See, peter, that's exactly what I'm talking about. I would NEVER use different-colored scorecards. That's heretical, to say the least. One should always keep score with the 4 and 6 of hearts, or the 4 and 6 of spades (and not combine them).

I'm not sure if I should blame this deviant tendency on your being raised on a different continent, or that you now reside in IL. I can't decide which is more "foreign."

:)

The Scylding said...

Ah - it ust have been some version of the dratr - defitely, really, absolutely, truely reformed...

The last Sunday being our 100th anniversary as a congregation, we had organ, trumpet and violin. We must be teetering on the abyss....

solarblogger said...

So, if “if it rhymes, it’s a rule” is a rule, then it makes itself illegal.

That's a fallacy. This would only be illegal if the rule were of the form "Only if it rhymes is it a rule," or "If it doesn't rhyme, it is not a rule." Your rule, as stated, seems to say that anything that does rhyme is automatically a rule. But that doesn't rule out things that don't.

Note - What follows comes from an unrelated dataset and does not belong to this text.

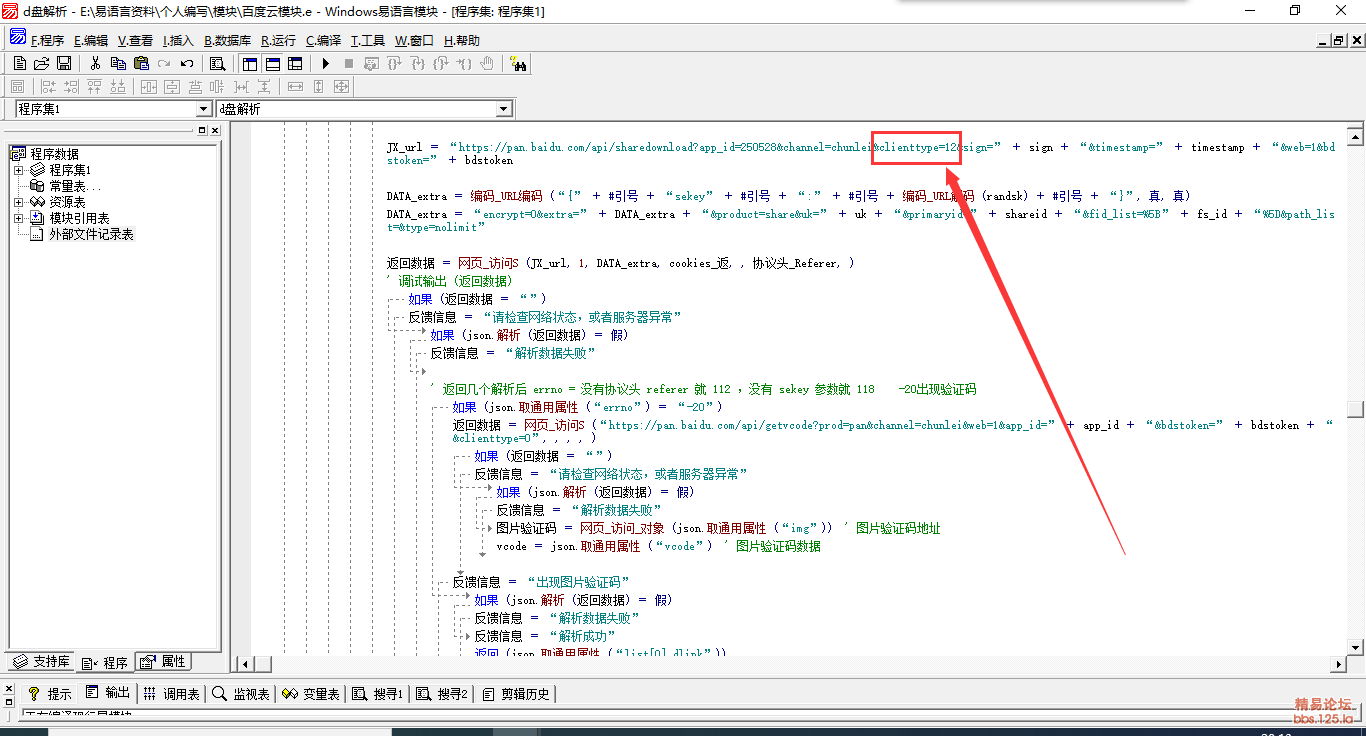Open a file using the folder icon

coord(41,63)
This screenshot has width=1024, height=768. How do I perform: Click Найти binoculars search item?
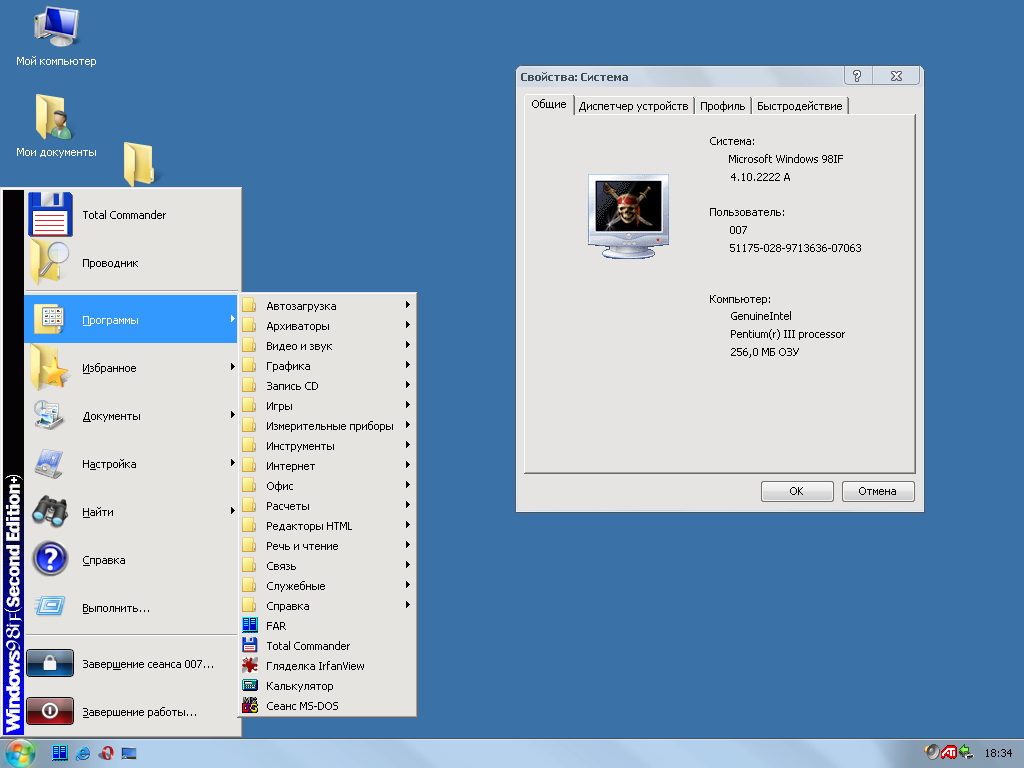click(97, 512)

Then again, you could just change it to, "If it sounds cool, it's a rule."

chris j pluger said...

good point. thanks.

but even if the euchre point is (slightly) undermined, the major point still stands -- "if it's not specifically spelled out in the NT, you can't use it in worship" is a fallacious argument (and unBiblical, at that).

solarblogger said...

I agree. I was writing more to joke around than to defend the regulative principle. I don't take swipes at pipes.

chris j pluger said...

I figured you were just ribbing me. Still, thanx for the correction. I don't like perpetuating logical fallacies on my weblog!

Jess said...

I read your entire blog and I got the main message, no worries; but, I couldn't help myself from thinking about a phrase that would work for "If it rhymes, it's a rule." The best I could come up with is "If it rhymes, it's sublime," or maybe "If it rhymes, it's prime," or then something that doesn't rhyme at all which is "If it rhymes, it's fine." I don't know, I tried.

Anonymous said...

Pipe organs are nice.

Anonymous said...

Isn't "worshipping" at a church of a different denomination (assuming from your post that the said church is not in fellowship with the WELS) a violation of the scriptura teaching regarding Church Fellowship? Why bother worshipping at a church where you know that the likelihood of getting error mixed with Truth so so high?

In Christ,
Bobby

chris j pluger said...

perhaps I should have said, "attended worship." That would have made our activity there a little more clear. As to why...well, if it was a choice between spy on "them" and not attend worship at all, I'll take spying every day of the week and twice on Sunday.

Anonymous said...

Humerously well put Mr. Pluger!

Personally, I do my spying online and through the medium of television, and I worship (not just attend the worship of others) independently when traveling when I'm confronted with a similar situation.

Blessings!
Bobby

Anonymous said...

Also, if one only "spies"/"attends" worship via the internet or on television, than one doesn't have to worry that their presence at a heterodox church doesn't wrongfully communicate that they're in doctrinal agreement with that church body.

chris j pluger said...

Don't worry. Anyone who talked to me after service was left with no doubt that I was not in doctrinal fellowship with that body. And no one who didn't knew I was WELS, so no offense could have possibly been given.

At the risk of sounding condescending, may I gently suggest that you need to get out more?

Anonymous said...

Nope, you don't sound condescending. I got out enough before I tasted the doctrinal purity of confessional Lutheranism. I'm painfully too well aware of how Truth is mixed with error in many other denominations.